_Required work_:
Give the listing again word for word, excluding the pictures it contains.
[Data records — start]
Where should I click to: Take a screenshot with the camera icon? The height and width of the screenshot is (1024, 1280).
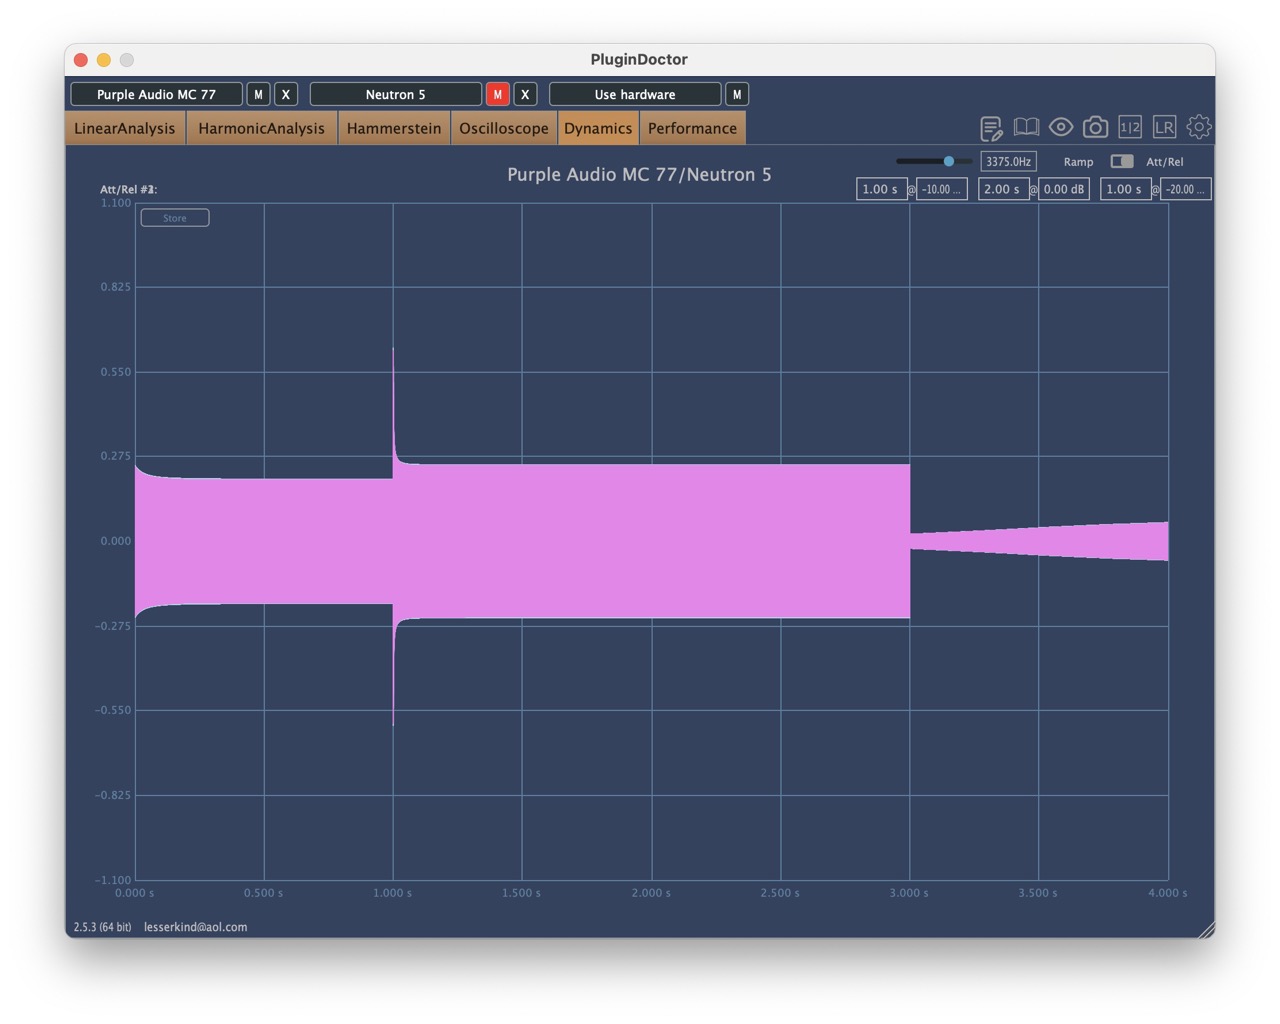[1095, 127]
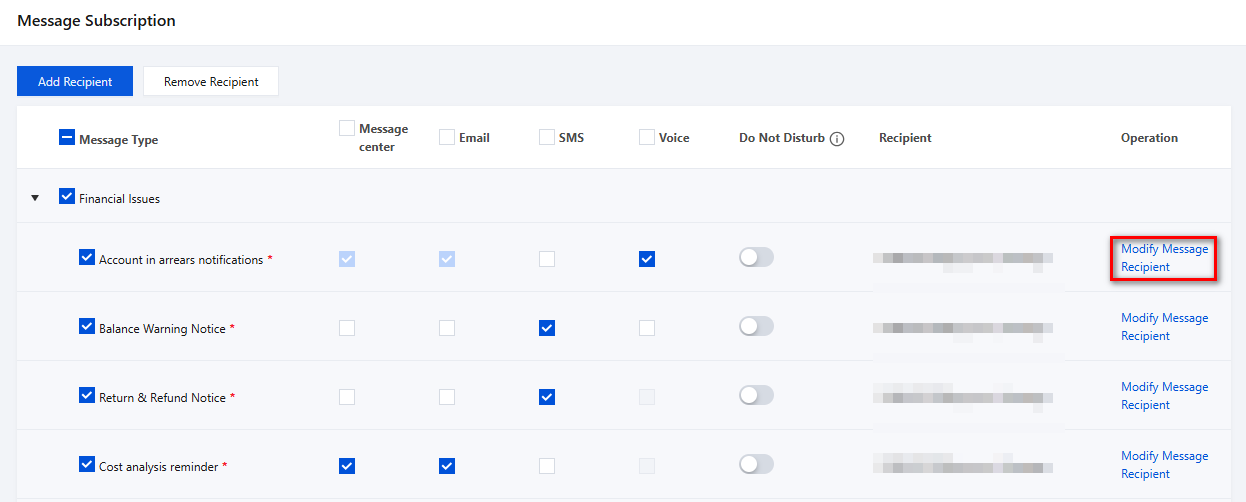The height and width of the screenshot is (502, 1246).
Task: Click the Do Not Disturb info icon
Action: coord(837,139)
[Data records — finish]
_Result for this task_:
Where should I click to: Take a screenshot with the camera icon? The height and width of the screenshot is (1024, 1280).
[1095, 127]
The height and width of the screenshot is (502, 1246).
Task: Click the Do Not Disturb info icon
Action: coord(837,139)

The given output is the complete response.